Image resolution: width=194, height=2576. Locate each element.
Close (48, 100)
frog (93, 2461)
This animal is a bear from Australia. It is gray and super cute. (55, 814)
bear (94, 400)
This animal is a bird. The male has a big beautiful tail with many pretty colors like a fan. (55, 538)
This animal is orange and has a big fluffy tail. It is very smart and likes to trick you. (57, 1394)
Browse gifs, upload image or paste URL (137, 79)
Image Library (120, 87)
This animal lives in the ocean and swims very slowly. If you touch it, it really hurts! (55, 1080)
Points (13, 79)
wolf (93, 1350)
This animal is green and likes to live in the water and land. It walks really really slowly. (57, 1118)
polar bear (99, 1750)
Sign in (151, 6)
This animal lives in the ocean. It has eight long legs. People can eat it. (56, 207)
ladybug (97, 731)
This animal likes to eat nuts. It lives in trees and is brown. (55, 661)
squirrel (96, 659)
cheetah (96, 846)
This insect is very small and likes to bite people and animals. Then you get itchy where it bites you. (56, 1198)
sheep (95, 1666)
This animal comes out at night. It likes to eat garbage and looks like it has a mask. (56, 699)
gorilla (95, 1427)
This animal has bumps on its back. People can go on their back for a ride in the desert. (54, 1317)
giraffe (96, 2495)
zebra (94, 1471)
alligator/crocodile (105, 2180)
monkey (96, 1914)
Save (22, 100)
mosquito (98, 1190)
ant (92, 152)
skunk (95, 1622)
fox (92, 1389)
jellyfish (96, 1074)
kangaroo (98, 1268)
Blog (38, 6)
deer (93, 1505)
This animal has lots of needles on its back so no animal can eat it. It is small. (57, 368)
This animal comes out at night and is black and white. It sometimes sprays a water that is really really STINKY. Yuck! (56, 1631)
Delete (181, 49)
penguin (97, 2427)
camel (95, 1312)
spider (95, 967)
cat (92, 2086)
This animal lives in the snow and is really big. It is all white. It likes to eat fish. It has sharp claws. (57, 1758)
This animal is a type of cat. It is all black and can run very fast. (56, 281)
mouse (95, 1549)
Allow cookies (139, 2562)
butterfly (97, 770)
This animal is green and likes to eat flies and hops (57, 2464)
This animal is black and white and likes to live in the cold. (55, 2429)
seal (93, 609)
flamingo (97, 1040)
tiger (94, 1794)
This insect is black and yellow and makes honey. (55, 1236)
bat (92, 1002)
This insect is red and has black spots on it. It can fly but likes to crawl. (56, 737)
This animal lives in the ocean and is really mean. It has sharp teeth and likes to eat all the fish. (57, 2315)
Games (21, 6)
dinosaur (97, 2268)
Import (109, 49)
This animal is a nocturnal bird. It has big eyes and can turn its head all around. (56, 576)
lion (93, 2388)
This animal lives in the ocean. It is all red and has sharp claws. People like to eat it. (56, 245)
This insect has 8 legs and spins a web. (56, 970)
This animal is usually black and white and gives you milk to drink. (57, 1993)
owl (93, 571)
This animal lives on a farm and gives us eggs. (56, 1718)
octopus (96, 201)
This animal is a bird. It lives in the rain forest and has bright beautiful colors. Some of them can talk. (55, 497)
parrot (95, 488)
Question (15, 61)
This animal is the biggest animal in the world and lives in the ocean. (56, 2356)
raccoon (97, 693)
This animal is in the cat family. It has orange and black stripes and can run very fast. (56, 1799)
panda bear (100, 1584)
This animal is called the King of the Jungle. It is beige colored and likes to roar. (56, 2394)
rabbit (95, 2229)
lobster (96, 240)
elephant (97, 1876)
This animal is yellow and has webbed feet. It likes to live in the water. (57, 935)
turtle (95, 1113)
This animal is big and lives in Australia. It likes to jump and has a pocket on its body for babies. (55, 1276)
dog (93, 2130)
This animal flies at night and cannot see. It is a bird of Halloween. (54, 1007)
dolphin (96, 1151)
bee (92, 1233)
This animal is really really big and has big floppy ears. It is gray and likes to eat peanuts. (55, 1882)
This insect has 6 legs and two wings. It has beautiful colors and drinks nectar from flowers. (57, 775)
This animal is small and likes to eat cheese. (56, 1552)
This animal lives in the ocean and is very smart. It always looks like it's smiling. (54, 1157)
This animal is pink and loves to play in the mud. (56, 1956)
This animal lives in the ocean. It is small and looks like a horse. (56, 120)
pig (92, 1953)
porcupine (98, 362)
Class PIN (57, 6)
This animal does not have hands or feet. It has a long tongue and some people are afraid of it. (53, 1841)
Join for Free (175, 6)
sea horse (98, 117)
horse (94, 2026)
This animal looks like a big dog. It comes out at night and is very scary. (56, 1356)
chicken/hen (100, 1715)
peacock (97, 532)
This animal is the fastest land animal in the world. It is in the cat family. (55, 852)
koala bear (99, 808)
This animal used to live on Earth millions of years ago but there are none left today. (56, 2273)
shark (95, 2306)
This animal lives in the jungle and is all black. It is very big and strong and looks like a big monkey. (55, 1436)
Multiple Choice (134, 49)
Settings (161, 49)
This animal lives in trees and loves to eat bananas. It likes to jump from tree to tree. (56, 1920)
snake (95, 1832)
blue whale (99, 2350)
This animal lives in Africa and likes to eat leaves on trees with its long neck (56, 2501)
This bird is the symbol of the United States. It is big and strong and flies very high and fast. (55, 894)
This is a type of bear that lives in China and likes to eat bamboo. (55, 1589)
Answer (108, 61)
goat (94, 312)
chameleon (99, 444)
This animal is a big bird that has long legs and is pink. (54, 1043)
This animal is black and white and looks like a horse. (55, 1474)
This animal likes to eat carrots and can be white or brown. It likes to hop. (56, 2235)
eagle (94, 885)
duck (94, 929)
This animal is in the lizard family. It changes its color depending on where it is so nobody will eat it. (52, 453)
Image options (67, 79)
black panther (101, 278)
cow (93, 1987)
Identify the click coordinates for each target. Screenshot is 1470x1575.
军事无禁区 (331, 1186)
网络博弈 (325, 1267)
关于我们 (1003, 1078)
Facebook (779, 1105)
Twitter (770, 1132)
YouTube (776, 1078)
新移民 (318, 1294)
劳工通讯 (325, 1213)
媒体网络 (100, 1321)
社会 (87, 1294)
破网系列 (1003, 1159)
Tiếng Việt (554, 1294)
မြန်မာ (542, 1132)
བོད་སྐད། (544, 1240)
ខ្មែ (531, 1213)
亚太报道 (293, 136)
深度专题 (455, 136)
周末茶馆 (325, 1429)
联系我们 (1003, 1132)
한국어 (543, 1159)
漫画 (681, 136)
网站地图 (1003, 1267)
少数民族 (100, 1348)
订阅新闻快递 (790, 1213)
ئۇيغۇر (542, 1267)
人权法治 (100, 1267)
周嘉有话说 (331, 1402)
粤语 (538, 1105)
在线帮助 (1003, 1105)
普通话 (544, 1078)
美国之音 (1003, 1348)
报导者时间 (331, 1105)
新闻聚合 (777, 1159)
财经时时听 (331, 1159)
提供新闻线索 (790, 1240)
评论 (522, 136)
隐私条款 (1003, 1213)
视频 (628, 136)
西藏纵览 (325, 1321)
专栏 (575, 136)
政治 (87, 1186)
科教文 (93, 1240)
====
◆ ACTIVITY: Going down the listing above, begin printing at the line with "camel (95, 1312)" and finish with the line with "This animal is green and likes to eat", exactly as they appear.

◆ ANSWER AREA:
camel (95, 1312)
spider (95, 967)
cat (92, 2086)
This animal lives in the snow and is really big. It is all white. It likes to eat fish. It has sharp claws. (57, 1758)
This animal is a type of cat. It is all black and can run very fast. (56, 281)
mouse (95, 1549)
Allow cookies (139, 2562)
butterfly (97, 770)
This animal is green and likes to eat flies and hops (57, 2464)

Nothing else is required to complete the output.